A cantora e compositora paulista, nas 14 faixas que compõem o álbum, preza pela sutileza e, ao mesmo tempo, por interpretações densas e profundas. E não são apenas as músicas populares de Belchior que fazem parte do trabalho de Ana: ela também fez releituras de canções mais lado B do cearense, como Na Hora do Almoço e Galos, Noites e Quintais. Os arranjos produzidos pela própria artista e por Fabá Jimenez são minimalistas e buscam ser impactantes.
Legado
Toda a história deste projeto é especial, assim como o resultado do mesmo. Segundo ela, uma voz feminina relendo um clássico da música popular brasileira "é como um portal", como novos sentimentos e olhares. A artista explica que as mulheres têm um abismo singular, conhecem o cerceamento e a opressão de forma única e isso é traduzido no canto, com uma força peculiar.

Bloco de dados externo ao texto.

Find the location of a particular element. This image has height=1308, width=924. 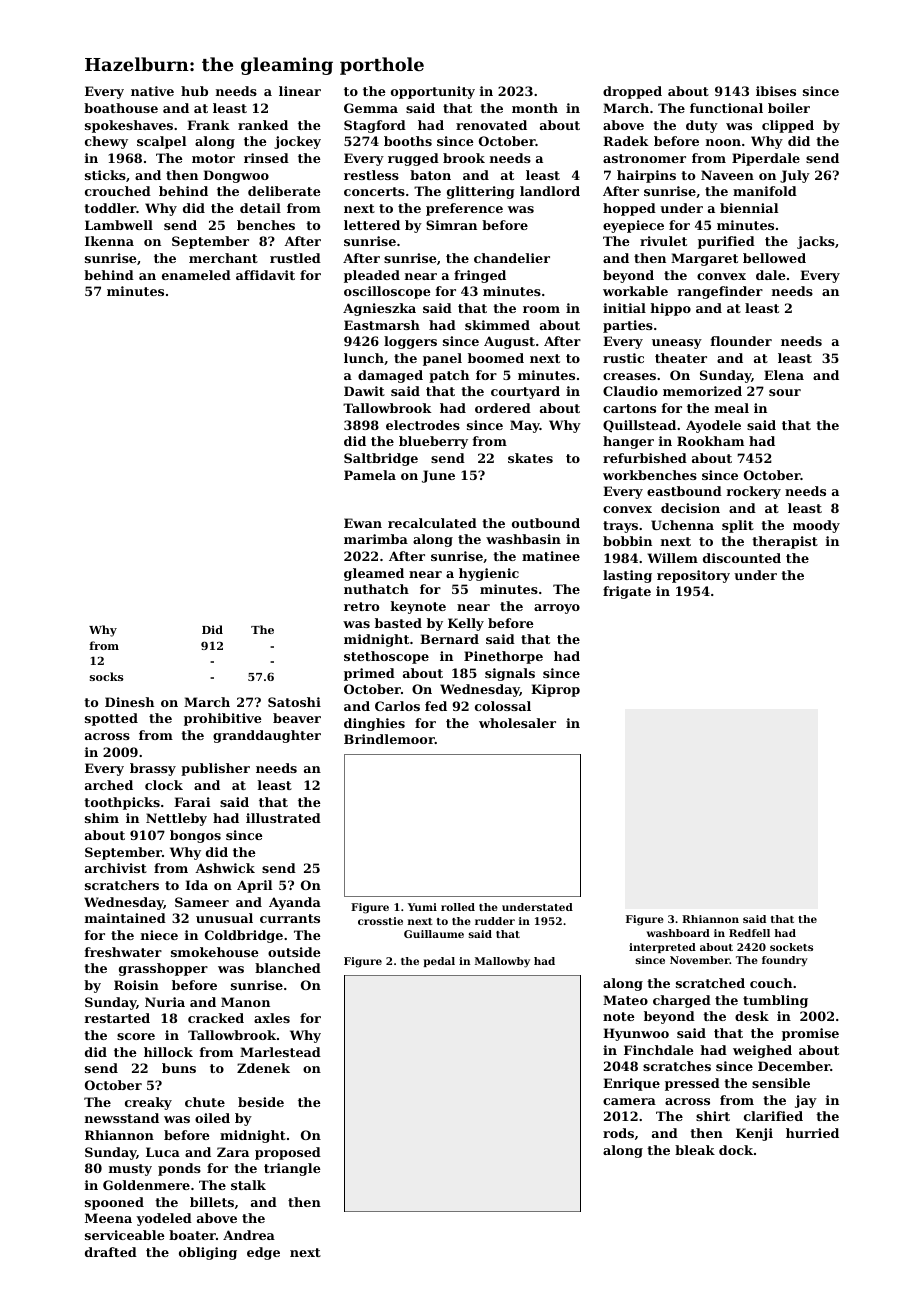

yodeled is located at coordinates (164, 1219).
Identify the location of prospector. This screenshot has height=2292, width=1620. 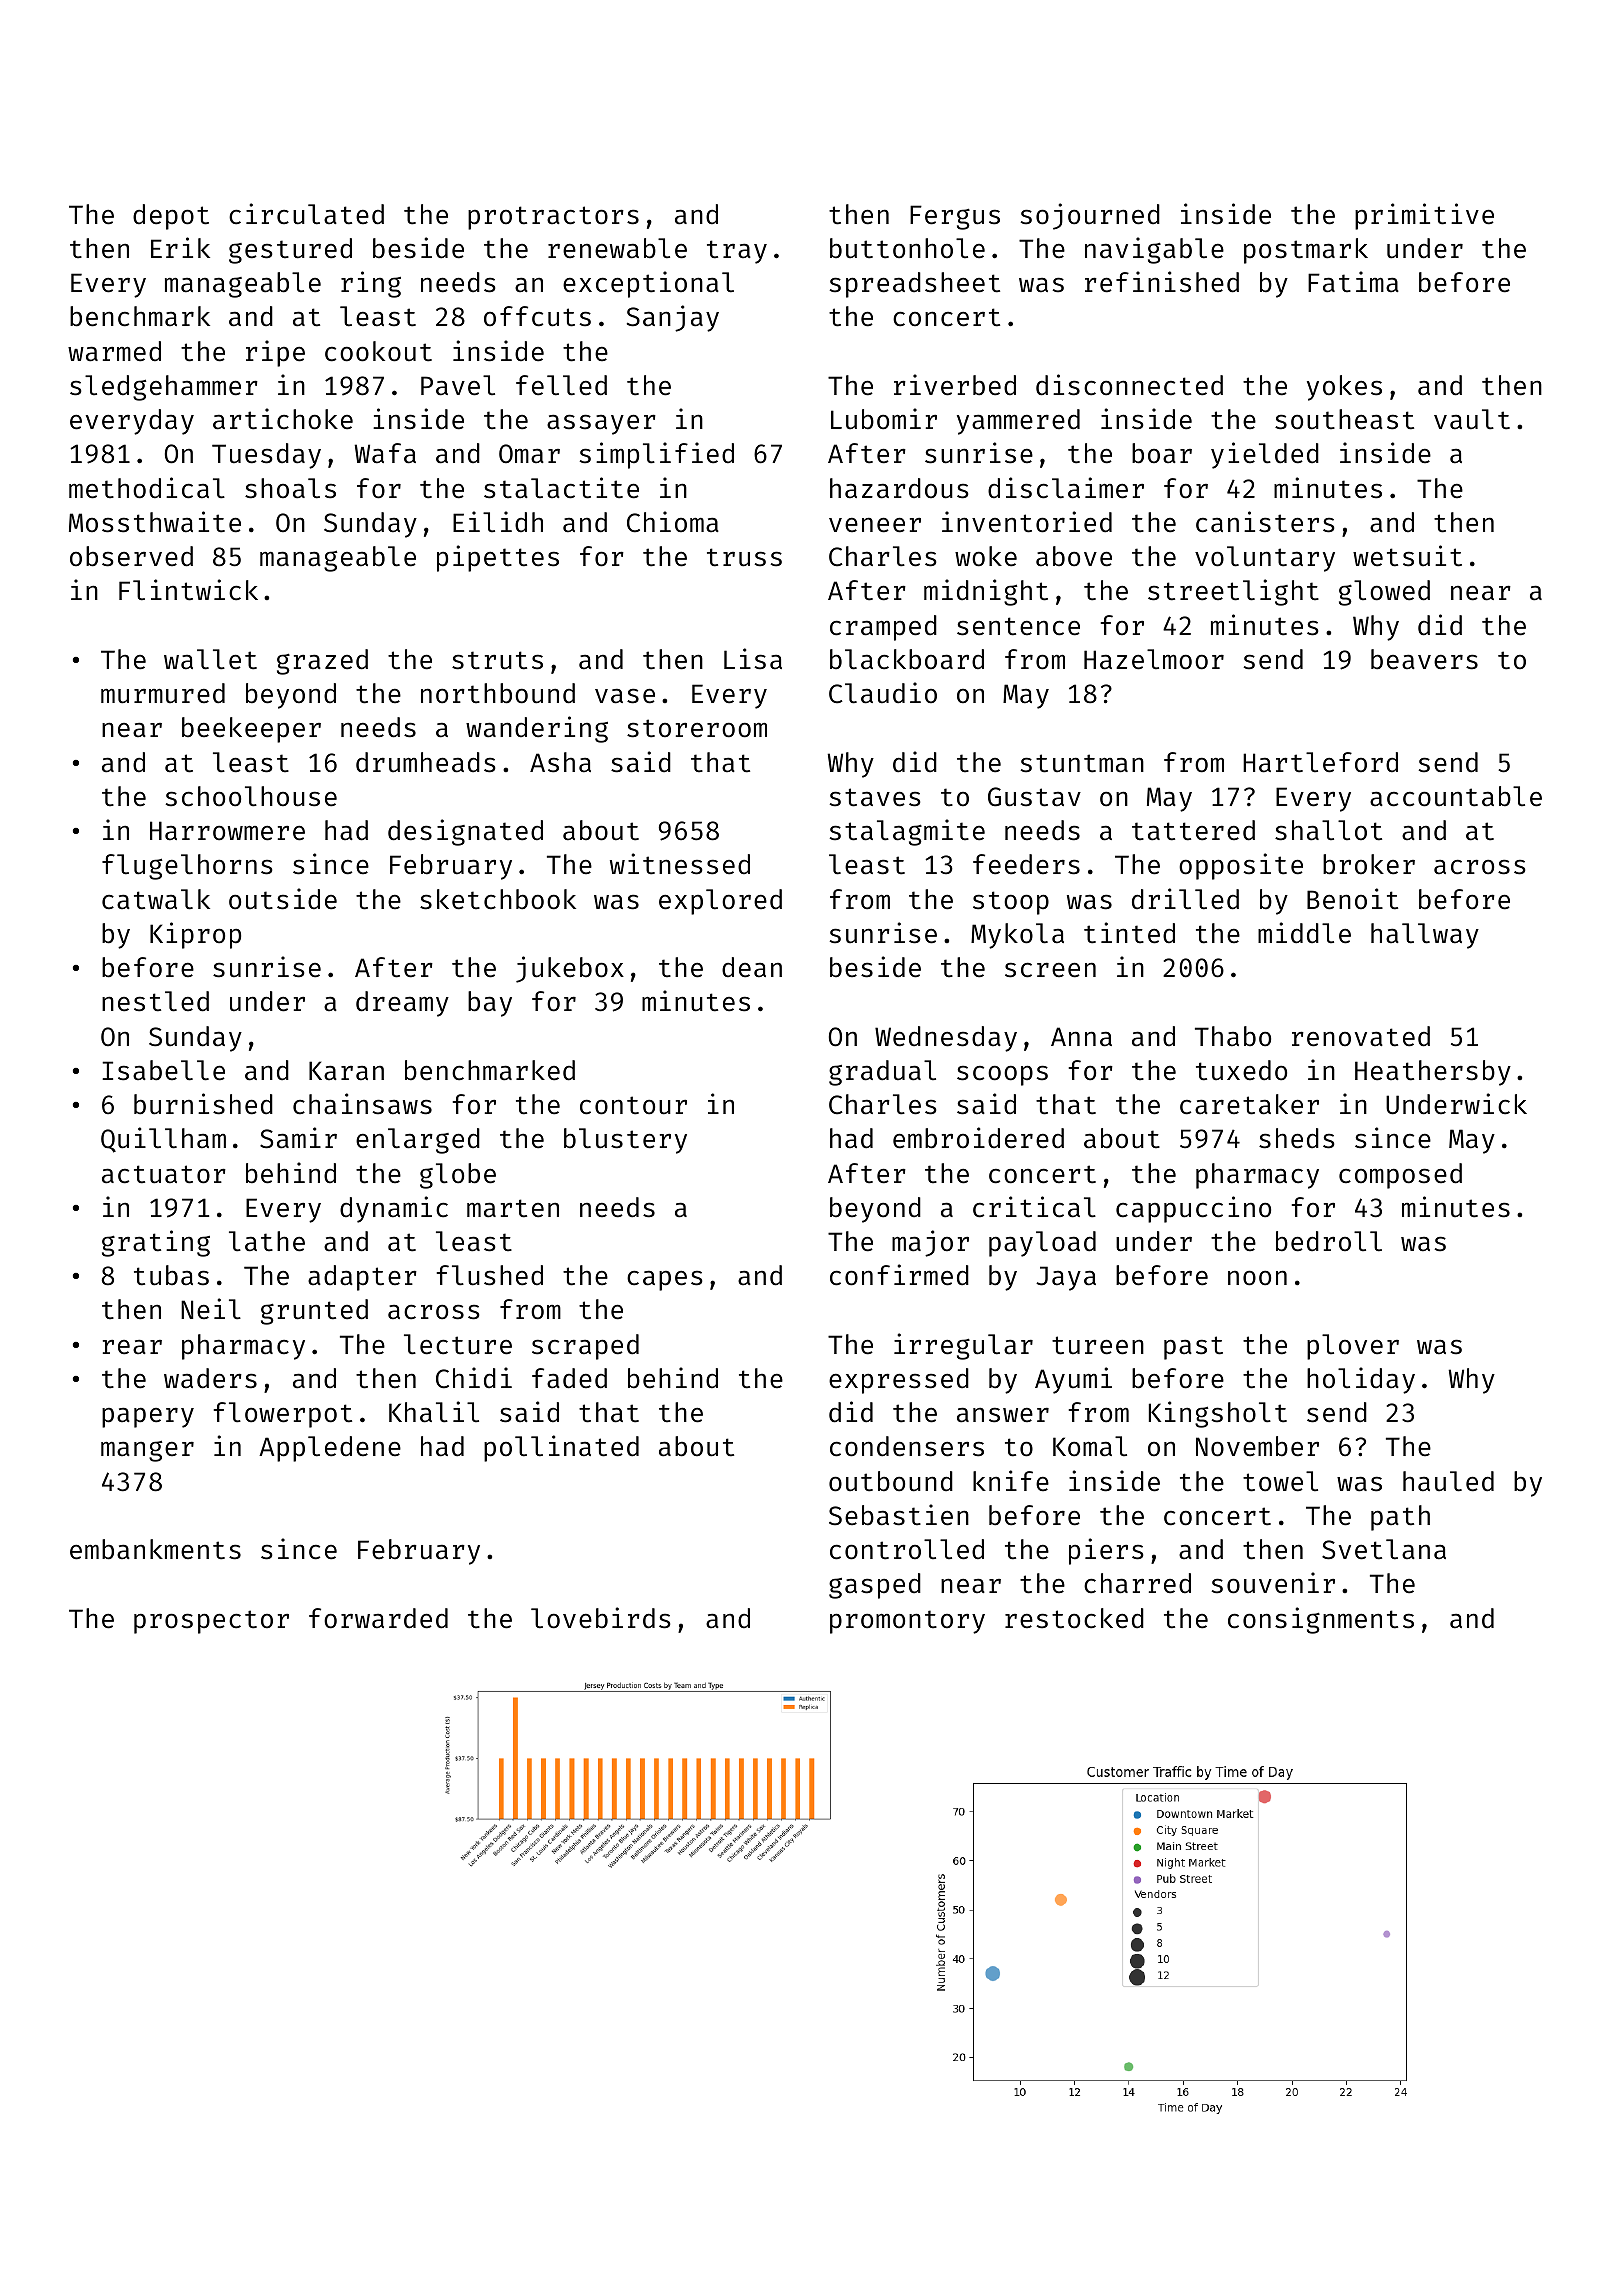
(211, 1622).
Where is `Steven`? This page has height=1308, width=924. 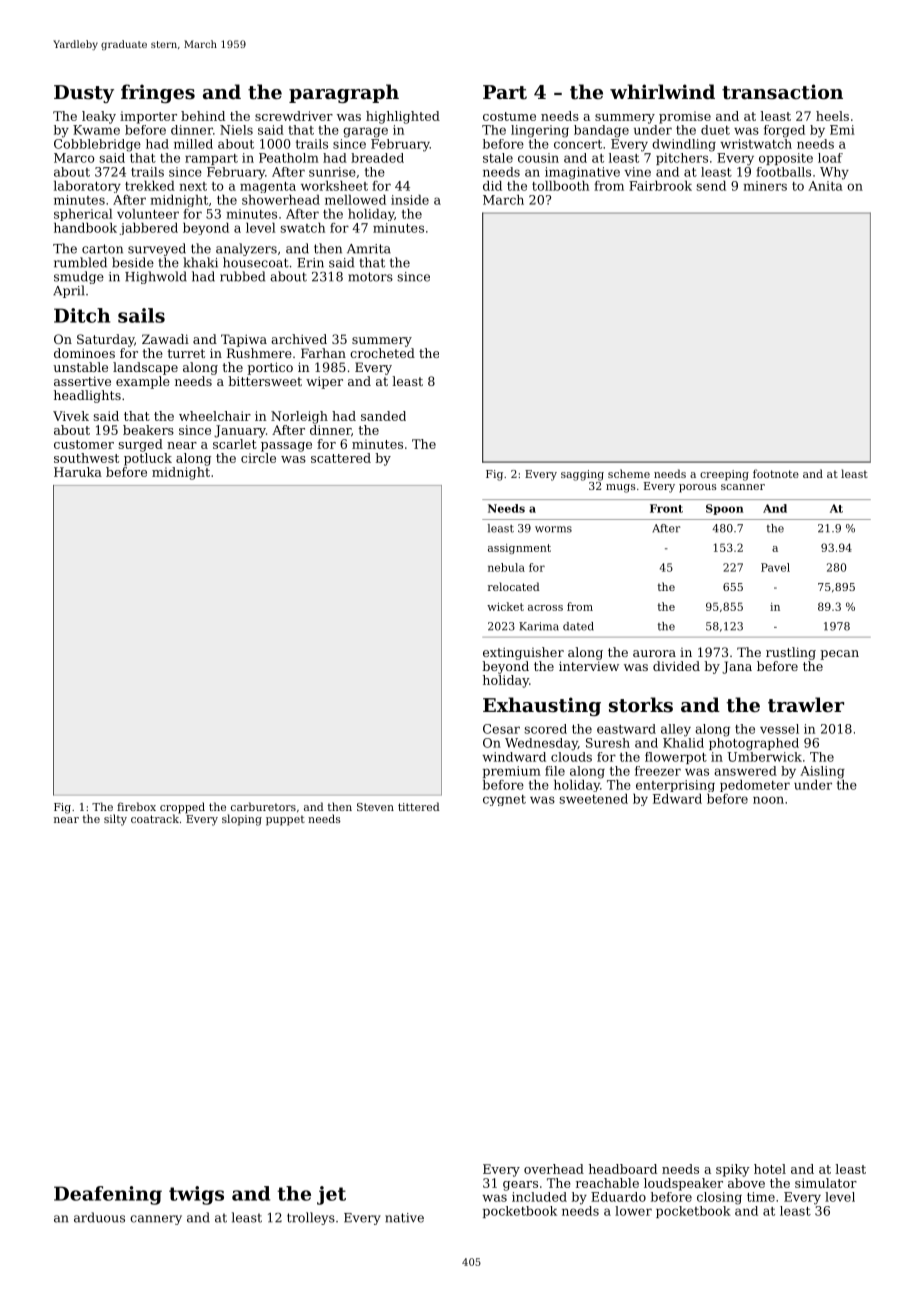
Steven is located at coordinates (375, 807).
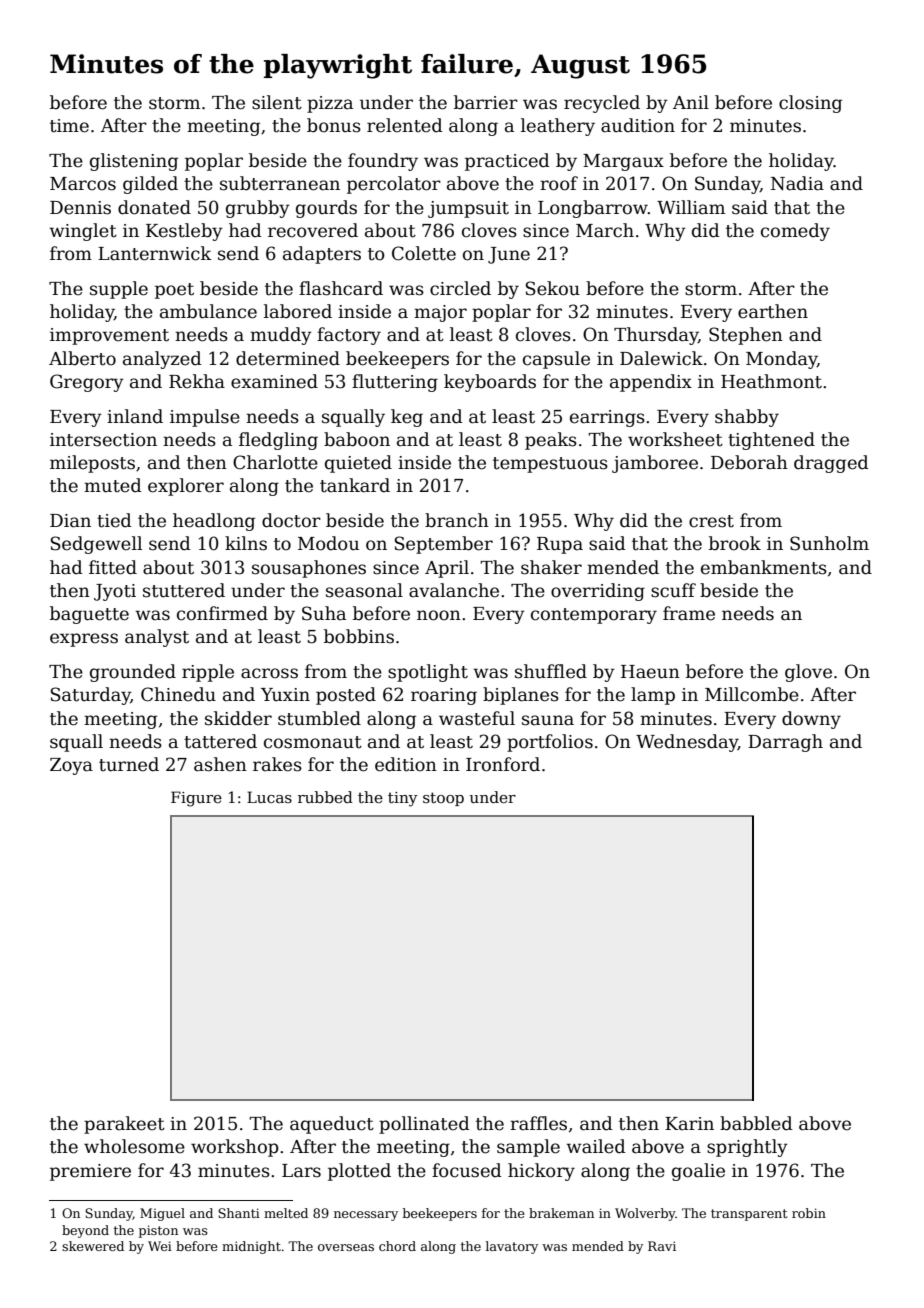 The height and width of the screenshot is (1308, 924). I want to click on branch, so click(457, 520).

A cantora, mesmo tendo a confiança de fazer versões próprias para a obra do compositor cearense, sabe que existe uma grande responsabilidade de cantar o legado de Belchior. Ela mesmo classifica esse desafio como "imenso", tanto pela sua importância quanto pelo amor que o público tem pela obra do artista:
— Cantar Belchior é, de longe, a coisa mais difícil que já fiz artisticamente. As letras são extensas e contam histórias não-lineares. É uma ode à palavra e eu, que sou da melodia, tive que encontrar um jeito novo de me entender musicalmente. Priorizar a dicção e, ao mesmo tempo, mergulhar nos sentimentos. Belchior exige isso. Não há superficialidade nenhuma em seu universo. É tudo muito intenso, catártico e visceral. Sua idiossincrasia é apaixonante. Fui tateando aos poucos, descobrindo e inventando ao mesmo tempo. Mas é um manancial tão infinito que continuo descobrindo camadas até hoje.
Ana acabou escolhendo, para o projeto, as suas músicas favoritas, mas reconhece que muitas ficaram de fora. A artista enfatiza que Belchior é um cancioneiro muito rico e que teria material para dois ou três discos.
— Escolhi as que conversam com as minhas próprias experiências de vida, as que contam histórias com as quais me identifico e que possibilitam a verdade na interpretação. Como mulher, é interessante perceber diferentes conotações em alguns versos. É uma visão diferente onde aprendo e cresço como ser humano — reforça.
Com a turnê, Ana explica que o reencontro com o público tem sido "emocionante", depois do período de confinamento devido à pandemia. Segundo ela, ver nos olhos dos fãs o sentimento quando interpreta cada canção de Belchior mostra que o artista "foi realmente além", com uma obra que atingiu "a metafísica das coisas":
- É muito emocionante porque quando vejo nos olhos do público o amor por essa obra, por essas canções, é que bate aquele sentimento: esse cara foi realmente além. É muito especial. Como compositora, penso que não há nada mais bonito do que transcender e deixar uma obra que atingiu a metafísica das coisas.
Sobre a apresentação em Porto Alegre nesta quinta-feira, ela diz:
— Estou muito feliz e ansiosa. Belchior tem uma história muito bonita com o Sul. Ele escolheu esse lugar para viver o seu período de autoexílio e tinha um carinho muito grande pelas pessoas daqui e vice-versa. Vai ser emocionante, vou chorar (para variar).
Os ingressos para o show de Ana Cañas variam de R$ 60 a R$ 180 e podem ser adquiridos pelo site da Uhuu.